Florinda maintained that nothing could be more appropriate for bringing out those hidden resources than a confrontation with the social unknown.
My life in dona Mercedes' house, and my interaction with her patients and friends was that social unknown.
I admitted to Florinda that her admonitions about the woman-warrior philosophy- which were quite incomprehensible to me at the time- actually became the basis for all my acts while I stayed with dona Mercedes.

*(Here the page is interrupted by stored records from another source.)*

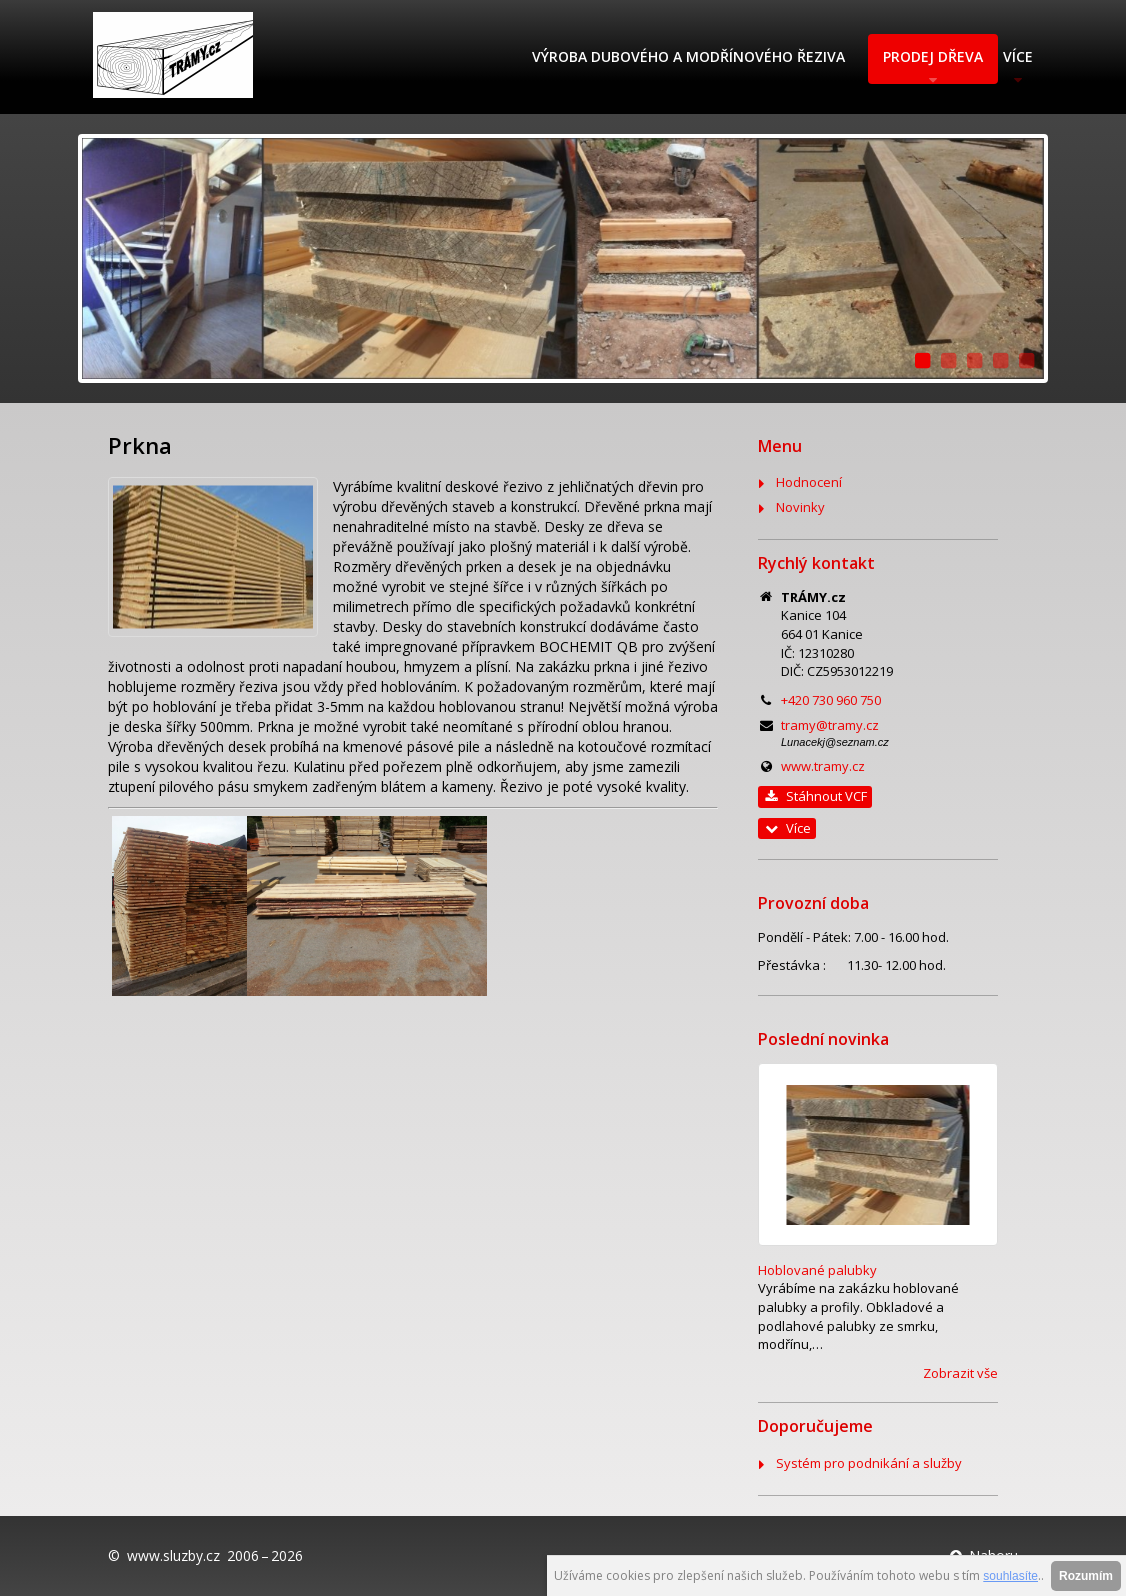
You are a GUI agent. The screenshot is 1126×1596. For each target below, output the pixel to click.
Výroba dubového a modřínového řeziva (688, 56)
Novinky (800, 507)
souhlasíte (1010, 1576)
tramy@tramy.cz (830, 725)
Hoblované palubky (817, 1270)
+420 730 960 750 (831, 700)
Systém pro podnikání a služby (869, 1463)
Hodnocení (809, 482)
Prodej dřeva (933, 56)
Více (1018, 56)
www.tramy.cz (823, 766)
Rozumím (1086, 1576)
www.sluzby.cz (173, 1555)
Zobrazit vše (960, 1373)
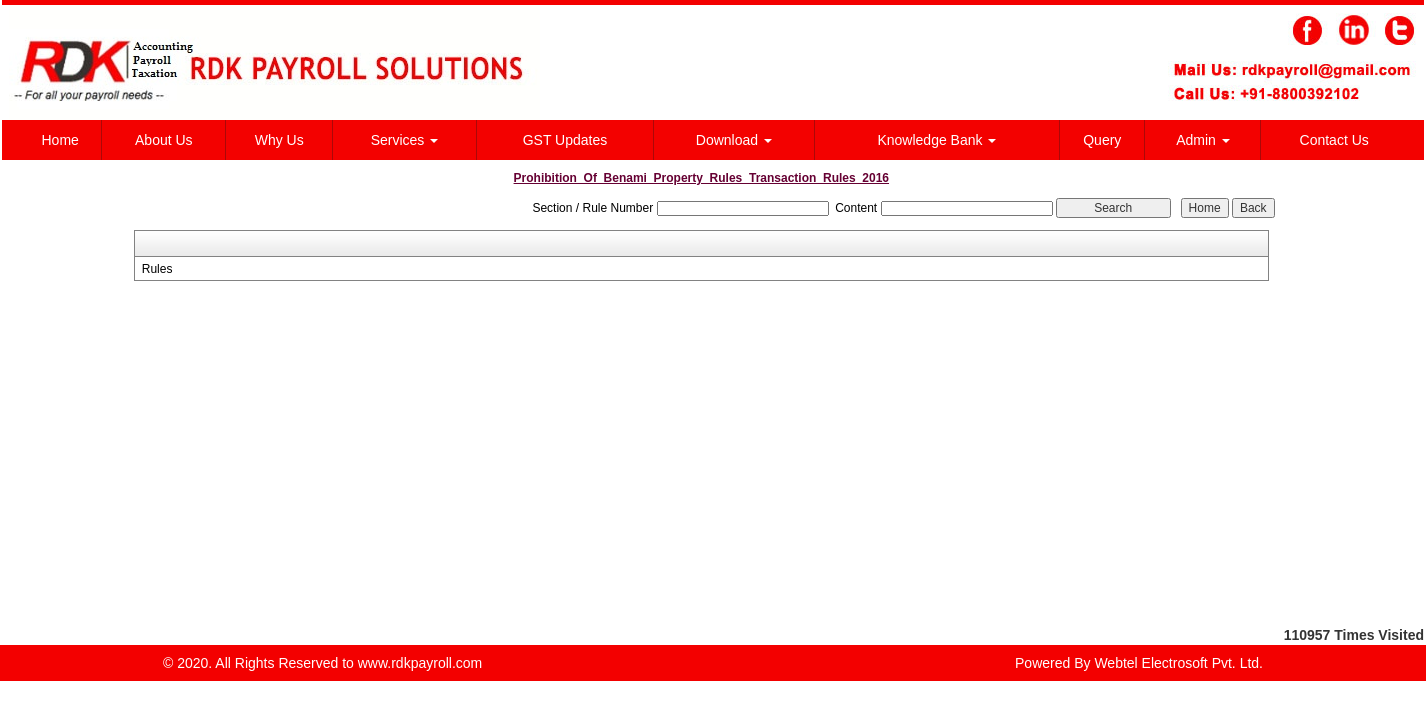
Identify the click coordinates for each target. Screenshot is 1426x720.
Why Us (279, 140)
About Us (164, 140)
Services (405, 140)
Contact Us (1334, 140)
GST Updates (565, 140)
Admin (1203, 140)
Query (1102, 140)
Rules (157, 269)
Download (734, 140)
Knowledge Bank (936, 140)
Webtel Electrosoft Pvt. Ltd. (1178, 663)
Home (60, 140)
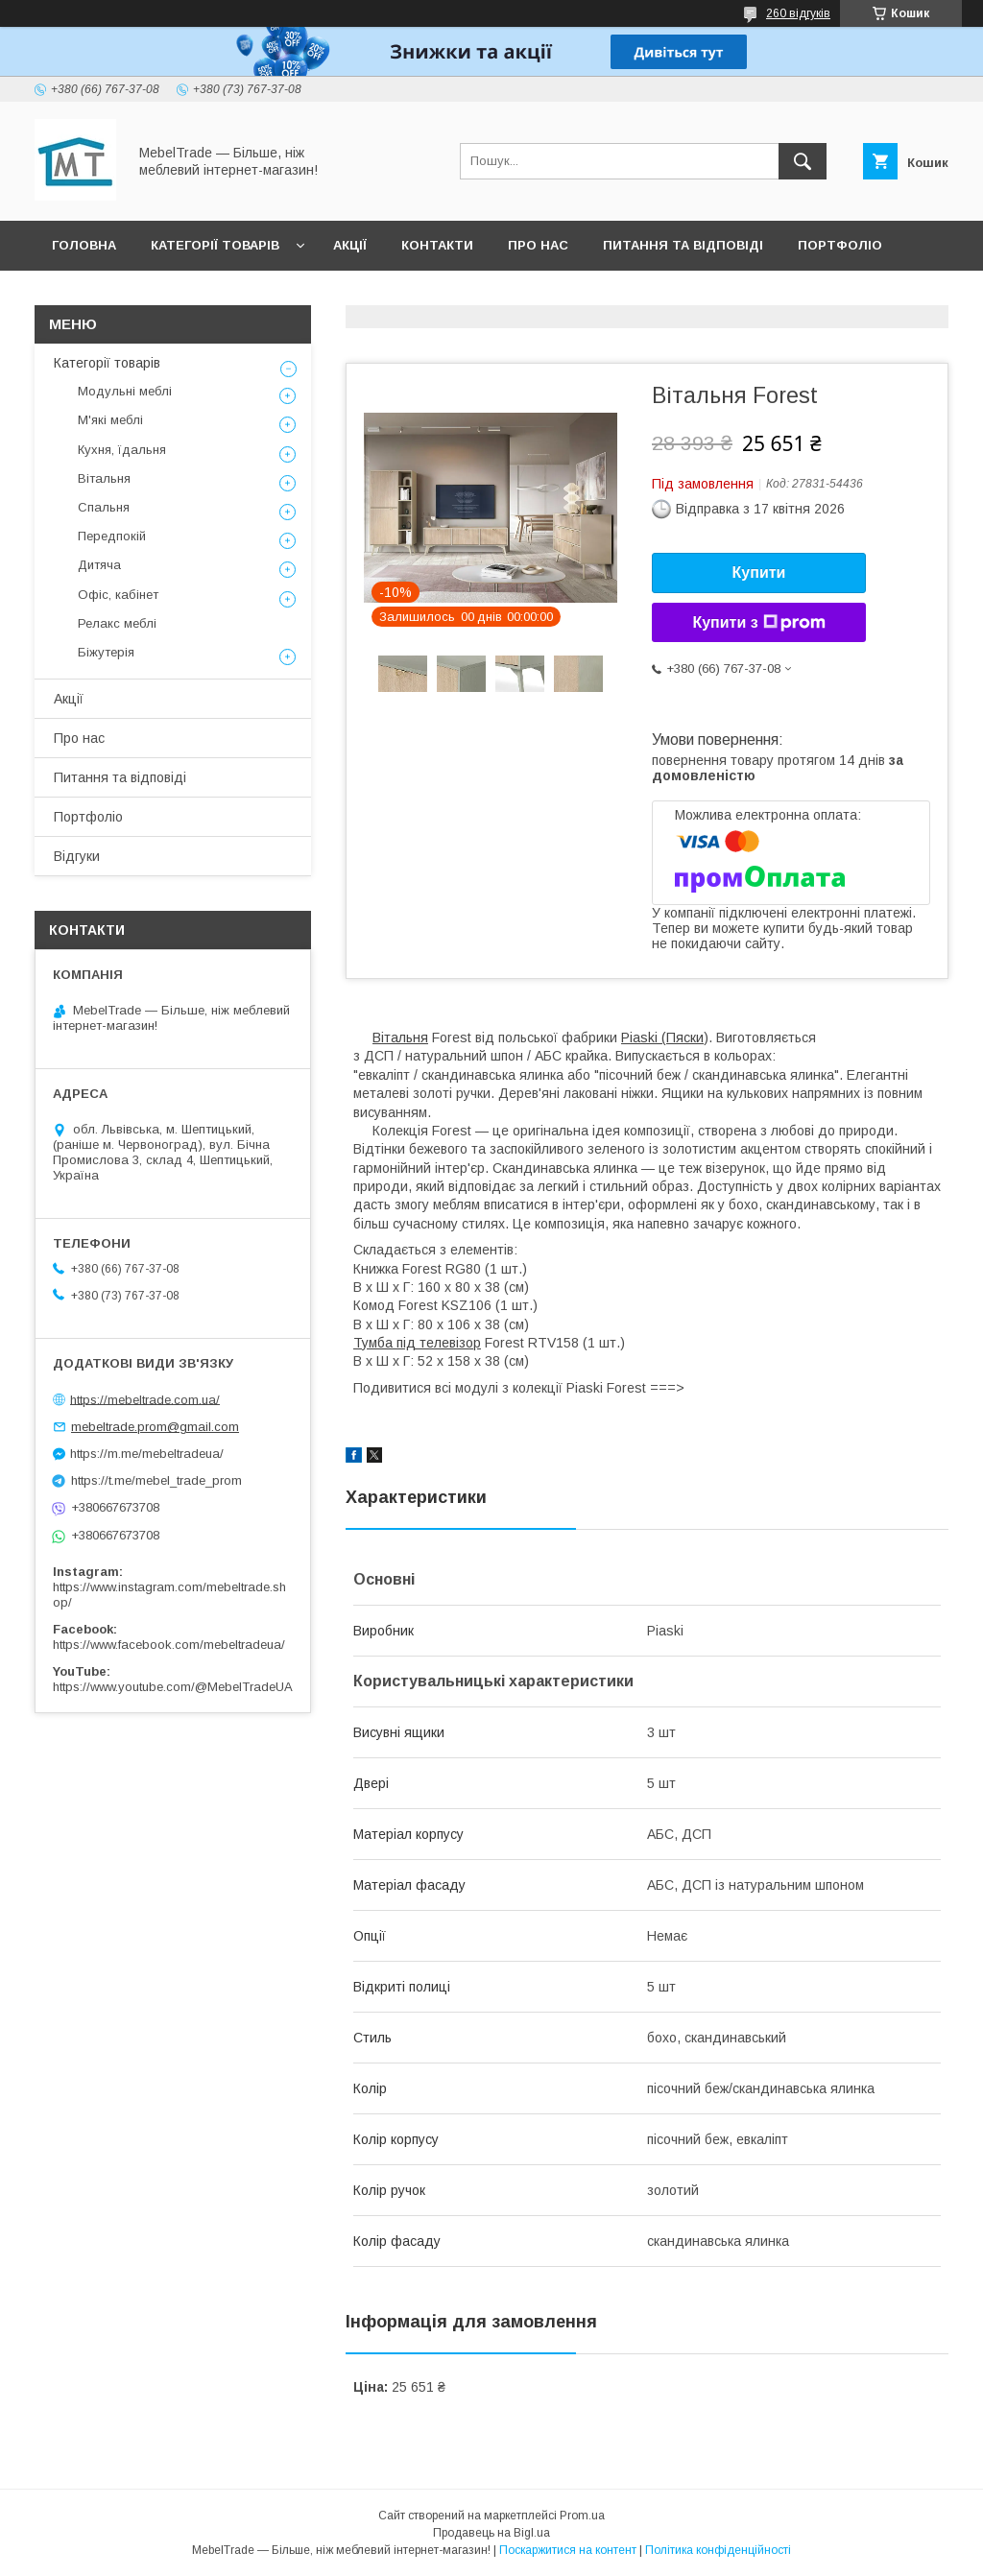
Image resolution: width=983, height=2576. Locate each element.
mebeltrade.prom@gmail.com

"There are many ways of behaving when one is in a normal setting," Florinda commented, "but when one is alone, in danger, or in darkness, there is only one way: the warrior's way."
Florinda said that I had discovered the value of the warrior's way and the meaning of all its premises.
Under the impact of an unfamiliar life situation, I had found out:..
.. that not surrendering means freedom;..
.. that not feeling self-important breeds an indomitable fierceness;..
.. and that vanquishing moral judgments brings an all-soothing humbleness that is not servitude.